OPDHub is a searchable paper graph platform specifically for the research field of on-policy distillation of large language models. As a supporting website for the arXiv review paper *A Survey of On-Policy Distillation for Large Language Models* (arXiv:2604.00626), it systematically organizes important research results in this field.

The core value of this platform lies in structuring and aggregating scattered academic resources. Through a clear classification system and convenient retrieval functions, it helps researchers quickly locate relevant literature, understand the evolution of technology, and grasp cutting-edge research directions.

---

## Paper Classification System

OPDHub adopts the classification framework established in the review paper, dividing OPD-related research into multiple dimensions according to methodology:

**Objective Design**: Covers design ideas of different distillation loss functions, including methods based on KL divergence, contrastive learning, and task-specific optimization.

**Signal Source**: Distinguishes the types of supervision signals provided by the teacher model, such as logits distribution, hidden layer representations, attention matrices, and generated text sequences.

**Training Stabilization**: Organizes methods to solve common instability problems in the online distillation process, including techniques like curriculum learning, temperature annealing, and adversarial training.

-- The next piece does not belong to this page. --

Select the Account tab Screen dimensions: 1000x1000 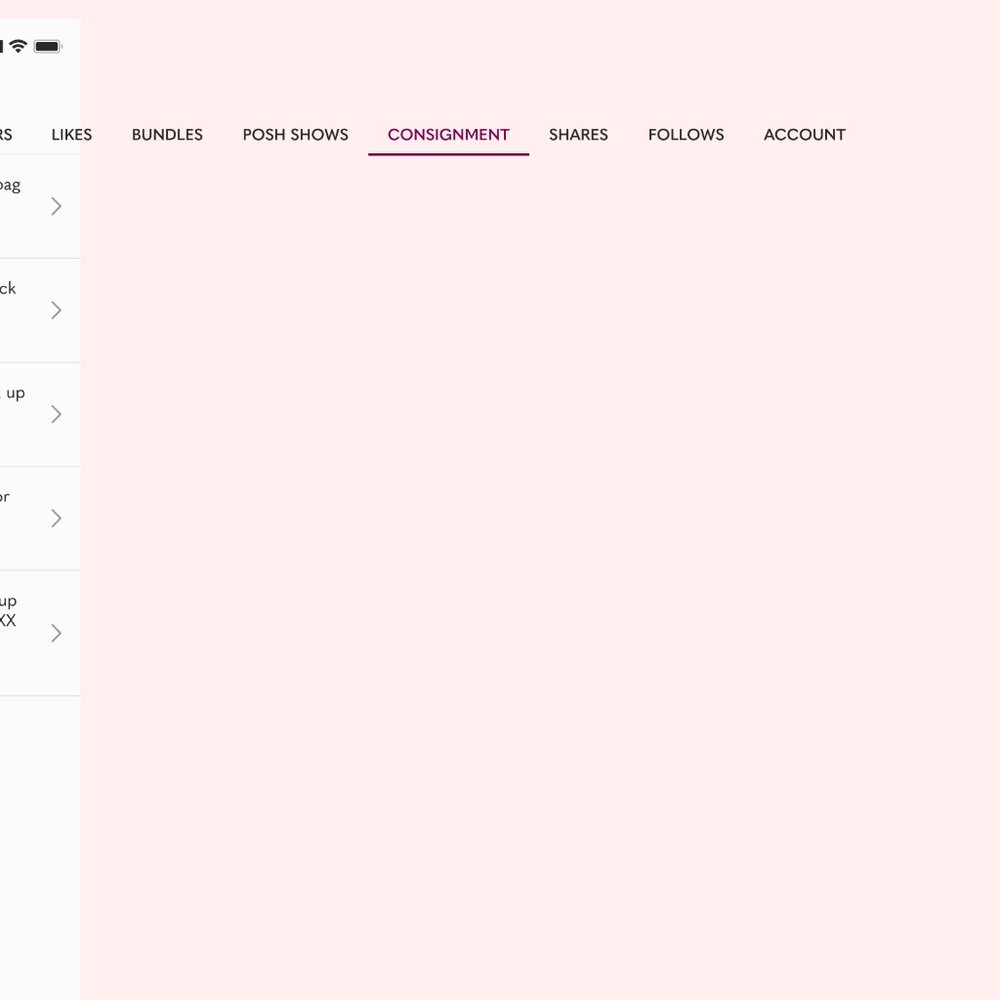pos(804,135)
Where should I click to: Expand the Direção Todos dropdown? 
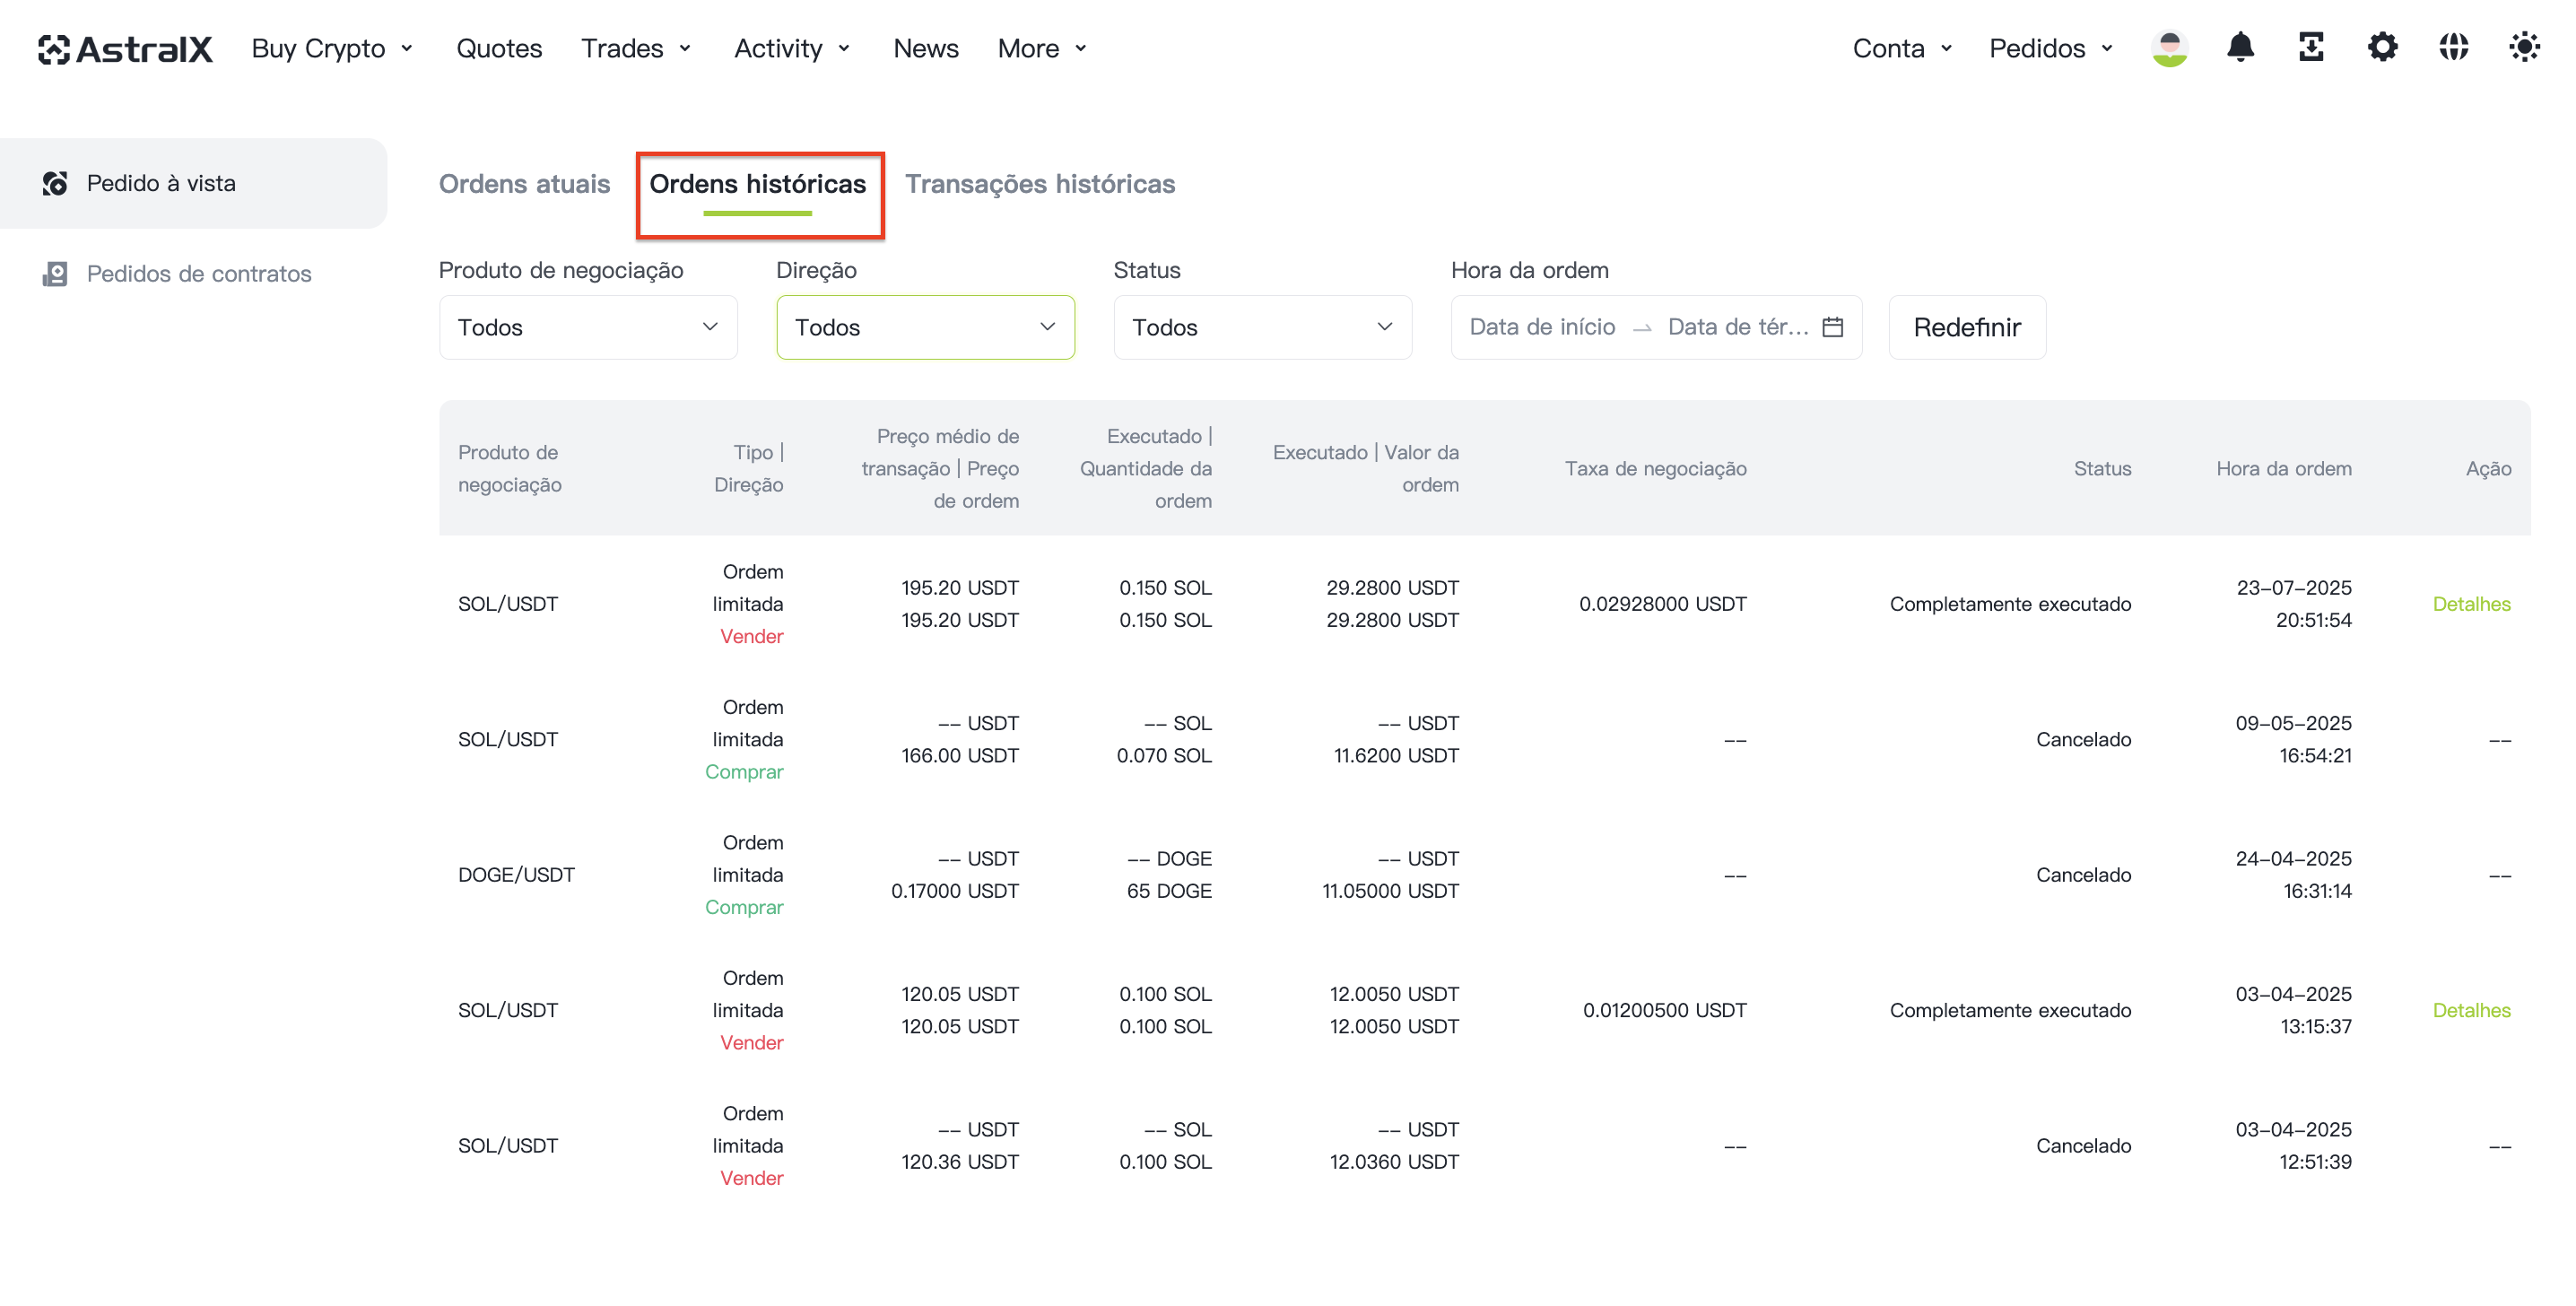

## Retrieval and Filtering Functions

The platform provides multi-dimensional paper filtering capabilities:

- **Chapter Navigation**: Browse relevant literature according to the chapter structure of the review paper
- **Loss Category**: Filter by the type of distillation loss
- **Publication Year**: Track technology evolution by time dimension
- **One-click Filter**: Combine multiple conditions to quickly locate target literature

## Visual Design

OPDHub adopts the typesetting design style of COLM (Conference on Language Modeling), using a combination of EB Garamond and Inconsolata fonts, providing a good reading experience while maintaining academic rigor.

---

## Data Source and Update Process

The paper metadata of OPDHub comes from the supporting Awesome-LLM-On-Policy-Distillation repository, which is a community-maintained list of selected papers. The update process uses a one-way synchronization mechanism:

1. Researchers or readers submit an Issue or PR in the Awesome-LLM-On-Policy-Distillation repository
2. Maintainers review and merge the updates
3. The updates are automatically synchronized to the OPDHub website

This design ensures the singularity and consistency of the data source while reducing the complexity of website maintenance.